La transition énergétique suppose, d’une part, l’élimination des énergies fossiles au profit des énergies renouvelables. D’autre part, elle suppose également d’accroître l’efficacité énergétique des logements. En France, la transition énergétique est portée par des personnalités tel que Jean-Marc Jancovici, ingénieur à l’origine du bilan carbone et du Shift Project. Ce dernier est d’ailleurs l’un des inspirateurs d’Alexandre Vinot, co-fondateur en 2016 de la société hestiia, à Nantes. Cette dernière propose de mettre à profit des sources produisant de la chaleur, qui autrement serait perdue. En l’occurrence, la chaleur fatale qu’Alexandre propose de récupérer provient de cartes électroniques.

L’histoire de la société hestiia est liée à celle de ses deux associés fondateurs, Alexandre Vinot et Camille Chenuil. Comme le rappelle Alexandre, « nous venons tous les deux de familles d’entrepreneurs. Nous nous sommes rencontrés aux Arts & Métiers. C’est durant la troisième année de notre cursus que notre projet d’entrepreneuriat est né ».

Les logements : de véritables passoires énergétiques

Au contact des actualités, en lisant certains livres ou en écoutant des podcasts, Alexandre développe sa conscience écologique. Il est particulièrement sensible aux arguments présentés par Jean-Marc Jancovici. Ingénieur, ce dernier est à l’origine du bilan carbone, du Shift Project et grand annonciateur de la décroissance inexorable des sociétés occidentales. Or, Alexandre constate l’énorme gaspillage d’énergie généré par notre mode de vie. Pourtant, il existe des solutions technologiques permettant de diminuer cette perte d’énergie dite ‘fatale’.

__Données extraites__.

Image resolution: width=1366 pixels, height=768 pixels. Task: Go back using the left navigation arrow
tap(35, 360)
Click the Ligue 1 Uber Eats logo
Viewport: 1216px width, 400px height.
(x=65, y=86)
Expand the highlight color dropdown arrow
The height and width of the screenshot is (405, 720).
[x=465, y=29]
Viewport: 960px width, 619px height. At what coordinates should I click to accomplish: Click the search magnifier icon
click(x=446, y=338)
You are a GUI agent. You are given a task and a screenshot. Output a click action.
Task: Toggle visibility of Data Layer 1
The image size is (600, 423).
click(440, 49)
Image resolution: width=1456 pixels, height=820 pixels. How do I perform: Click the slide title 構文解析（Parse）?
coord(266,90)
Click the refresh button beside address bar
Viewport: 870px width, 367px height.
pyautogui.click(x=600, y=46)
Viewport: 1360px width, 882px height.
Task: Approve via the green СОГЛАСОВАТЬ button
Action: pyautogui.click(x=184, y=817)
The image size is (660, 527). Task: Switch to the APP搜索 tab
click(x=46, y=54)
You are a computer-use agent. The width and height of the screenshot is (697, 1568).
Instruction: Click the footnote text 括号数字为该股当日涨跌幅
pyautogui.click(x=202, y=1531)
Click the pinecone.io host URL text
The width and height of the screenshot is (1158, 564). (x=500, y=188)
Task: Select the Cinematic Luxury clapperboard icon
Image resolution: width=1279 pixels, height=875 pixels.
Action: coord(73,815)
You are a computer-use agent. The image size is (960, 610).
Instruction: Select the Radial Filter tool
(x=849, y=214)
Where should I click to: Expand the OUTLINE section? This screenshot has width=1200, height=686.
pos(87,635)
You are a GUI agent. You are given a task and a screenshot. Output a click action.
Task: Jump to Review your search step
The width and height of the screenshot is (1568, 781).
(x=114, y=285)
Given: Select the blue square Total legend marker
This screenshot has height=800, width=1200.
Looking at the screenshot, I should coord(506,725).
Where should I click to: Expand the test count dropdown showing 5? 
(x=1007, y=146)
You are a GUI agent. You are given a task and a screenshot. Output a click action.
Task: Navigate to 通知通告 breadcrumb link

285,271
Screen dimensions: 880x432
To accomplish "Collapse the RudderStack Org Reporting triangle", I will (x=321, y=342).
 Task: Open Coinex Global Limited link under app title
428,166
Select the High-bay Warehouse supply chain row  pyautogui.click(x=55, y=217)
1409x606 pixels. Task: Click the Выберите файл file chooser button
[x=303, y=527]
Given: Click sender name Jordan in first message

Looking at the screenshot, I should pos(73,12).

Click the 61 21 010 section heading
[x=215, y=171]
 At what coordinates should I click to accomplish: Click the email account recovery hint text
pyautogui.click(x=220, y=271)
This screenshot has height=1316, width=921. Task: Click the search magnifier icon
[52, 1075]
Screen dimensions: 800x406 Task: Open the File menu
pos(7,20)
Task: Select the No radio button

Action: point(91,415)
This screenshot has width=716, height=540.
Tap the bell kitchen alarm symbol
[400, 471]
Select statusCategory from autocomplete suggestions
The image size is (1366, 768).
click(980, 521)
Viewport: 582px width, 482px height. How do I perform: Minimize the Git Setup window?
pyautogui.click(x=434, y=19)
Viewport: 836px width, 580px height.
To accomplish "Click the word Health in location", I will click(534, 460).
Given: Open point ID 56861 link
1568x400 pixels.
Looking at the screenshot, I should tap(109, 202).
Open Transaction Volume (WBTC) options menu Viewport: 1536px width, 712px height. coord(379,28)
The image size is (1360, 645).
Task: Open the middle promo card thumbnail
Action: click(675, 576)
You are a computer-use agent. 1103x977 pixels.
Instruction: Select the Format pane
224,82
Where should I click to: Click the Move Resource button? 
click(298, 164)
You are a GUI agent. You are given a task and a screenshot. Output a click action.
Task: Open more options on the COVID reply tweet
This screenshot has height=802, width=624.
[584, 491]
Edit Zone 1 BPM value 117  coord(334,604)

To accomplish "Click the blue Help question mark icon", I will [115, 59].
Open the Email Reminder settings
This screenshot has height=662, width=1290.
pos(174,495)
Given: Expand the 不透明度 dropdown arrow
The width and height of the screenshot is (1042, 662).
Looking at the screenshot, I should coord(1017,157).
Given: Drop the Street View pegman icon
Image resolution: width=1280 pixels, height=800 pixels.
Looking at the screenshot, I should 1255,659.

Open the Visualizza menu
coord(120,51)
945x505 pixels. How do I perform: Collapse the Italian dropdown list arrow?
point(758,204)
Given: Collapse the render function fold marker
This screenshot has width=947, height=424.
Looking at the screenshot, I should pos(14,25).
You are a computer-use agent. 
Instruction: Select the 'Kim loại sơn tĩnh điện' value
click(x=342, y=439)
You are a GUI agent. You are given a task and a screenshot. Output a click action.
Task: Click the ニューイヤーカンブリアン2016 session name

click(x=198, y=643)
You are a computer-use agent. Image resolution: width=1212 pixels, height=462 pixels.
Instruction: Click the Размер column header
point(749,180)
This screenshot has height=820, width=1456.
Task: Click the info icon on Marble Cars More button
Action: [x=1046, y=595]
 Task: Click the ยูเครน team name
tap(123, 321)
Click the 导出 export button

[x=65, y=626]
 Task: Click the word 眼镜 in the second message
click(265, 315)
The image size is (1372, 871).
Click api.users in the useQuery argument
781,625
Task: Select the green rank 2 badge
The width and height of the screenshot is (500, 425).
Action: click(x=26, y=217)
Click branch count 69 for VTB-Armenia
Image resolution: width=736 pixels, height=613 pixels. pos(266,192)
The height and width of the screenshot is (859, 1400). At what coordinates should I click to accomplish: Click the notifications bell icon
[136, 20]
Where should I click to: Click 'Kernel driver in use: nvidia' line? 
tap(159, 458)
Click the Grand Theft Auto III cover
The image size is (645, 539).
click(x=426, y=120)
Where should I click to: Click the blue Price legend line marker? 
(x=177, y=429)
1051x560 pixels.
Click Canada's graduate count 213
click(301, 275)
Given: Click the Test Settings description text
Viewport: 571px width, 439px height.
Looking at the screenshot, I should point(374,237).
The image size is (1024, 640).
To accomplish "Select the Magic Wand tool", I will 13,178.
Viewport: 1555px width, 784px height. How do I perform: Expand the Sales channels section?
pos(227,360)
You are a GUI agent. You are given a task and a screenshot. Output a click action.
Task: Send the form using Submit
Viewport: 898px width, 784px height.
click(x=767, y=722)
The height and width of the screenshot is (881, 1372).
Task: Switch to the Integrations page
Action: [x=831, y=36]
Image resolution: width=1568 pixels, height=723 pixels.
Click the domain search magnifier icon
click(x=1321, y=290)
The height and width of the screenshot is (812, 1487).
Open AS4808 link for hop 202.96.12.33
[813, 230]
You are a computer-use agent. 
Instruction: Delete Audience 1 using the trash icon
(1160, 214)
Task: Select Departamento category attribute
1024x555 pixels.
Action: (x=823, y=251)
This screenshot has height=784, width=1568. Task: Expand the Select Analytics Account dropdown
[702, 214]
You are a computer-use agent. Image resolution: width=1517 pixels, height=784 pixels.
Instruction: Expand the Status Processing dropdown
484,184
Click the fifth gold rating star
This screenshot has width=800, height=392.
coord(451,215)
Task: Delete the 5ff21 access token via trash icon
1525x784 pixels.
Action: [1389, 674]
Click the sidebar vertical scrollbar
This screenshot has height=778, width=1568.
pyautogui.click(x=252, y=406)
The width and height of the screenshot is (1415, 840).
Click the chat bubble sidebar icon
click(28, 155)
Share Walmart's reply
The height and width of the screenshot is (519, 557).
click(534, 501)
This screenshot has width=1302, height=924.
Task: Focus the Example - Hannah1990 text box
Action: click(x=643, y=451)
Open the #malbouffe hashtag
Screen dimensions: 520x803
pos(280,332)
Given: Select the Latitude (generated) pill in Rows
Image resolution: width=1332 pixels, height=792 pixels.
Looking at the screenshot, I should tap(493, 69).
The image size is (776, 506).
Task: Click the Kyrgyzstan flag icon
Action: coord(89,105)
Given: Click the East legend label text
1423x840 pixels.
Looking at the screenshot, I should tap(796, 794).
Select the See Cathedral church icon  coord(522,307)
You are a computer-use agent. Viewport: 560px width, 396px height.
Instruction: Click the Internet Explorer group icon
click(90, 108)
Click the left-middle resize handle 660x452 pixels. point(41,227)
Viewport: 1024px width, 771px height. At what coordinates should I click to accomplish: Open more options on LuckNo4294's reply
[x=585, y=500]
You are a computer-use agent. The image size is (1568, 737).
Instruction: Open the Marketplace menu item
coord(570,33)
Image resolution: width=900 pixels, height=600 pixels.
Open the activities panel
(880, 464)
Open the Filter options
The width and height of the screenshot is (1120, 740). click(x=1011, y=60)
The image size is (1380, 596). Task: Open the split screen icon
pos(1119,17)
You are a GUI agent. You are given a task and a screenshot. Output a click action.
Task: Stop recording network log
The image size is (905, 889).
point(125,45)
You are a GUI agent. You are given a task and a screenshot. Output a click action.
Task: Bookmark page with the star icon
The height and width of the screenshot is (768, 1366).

__Travail à faire__.
- A) Indiquez si chacune des affirmations suivantes concorde avec l’extrait sur la société hestiia, en répondant par oui ou par non et en citant les mots décisifs de l’extrait : (i) la société hestiia a été cofondée en 2016 à Nantes ; (ii) Alexandre Vinot et Camille Chenuil se sont rencontrés à l’École polytechnique ; (iii) la chaleur fatale qu’Alexandre propose de récupérer provient de cartes électroniques.
- B) Rédigez la suite de l’extrait sur la société hestiia, à partir de sa dernière phrase.

__Réponses aux consignes__.
- A)
(i) Oui : « co-fondateur en 2016 de la société hestiia, à Nantes ».
(ii) Non : « Nous nous sommes rencontrés aux Arts & Métiers. »
(iii) Oui : « la chaleur fatale qu’Alexandre propose de récupérer provient de cartes électroniques ».

- B)
Pour lui, le problème se pose notamment au niveau des habitations, véritables passoires énergétiques. En effet, les fuites y sont omniprésentes (murs, fenêtres, douches, eaux usées). « Par exemple, nous rejetons de l’eau chaude après l’avoir utilisée pendant quelques secondes seulement. Fort de ce constat, Camille et moi-même avons décidé de passer à l’action ».

Entreprendre, sans passer par la case ‘salariat’

Poussés par la volonté de travailler sur un projet qui avait du sens, les deux hommes deviennent entrepreneurs. Tout en conservant l’esprit de famille caractéristique des Arts & Métiers. Comme se souvient Alexandre, « aux Arts & Métiers, tout le monde se respectait ! L’ambiance était hyper sympa ! Quand je travaillais sur des projets avec d’autres camarades, nous cherchions à résoudre des problèmes. Sans avoir à subir les relations hiérarchiques toxiques ni les jeux de politique interne que l’on retrouve malheureusement trop souvent dans les grandes sociétés ». Certes, Alexandre aurait pu se faire embaucher par une grande société de services numériques. Mais il a préféré prendre le chemin de l’entrepreneuriat.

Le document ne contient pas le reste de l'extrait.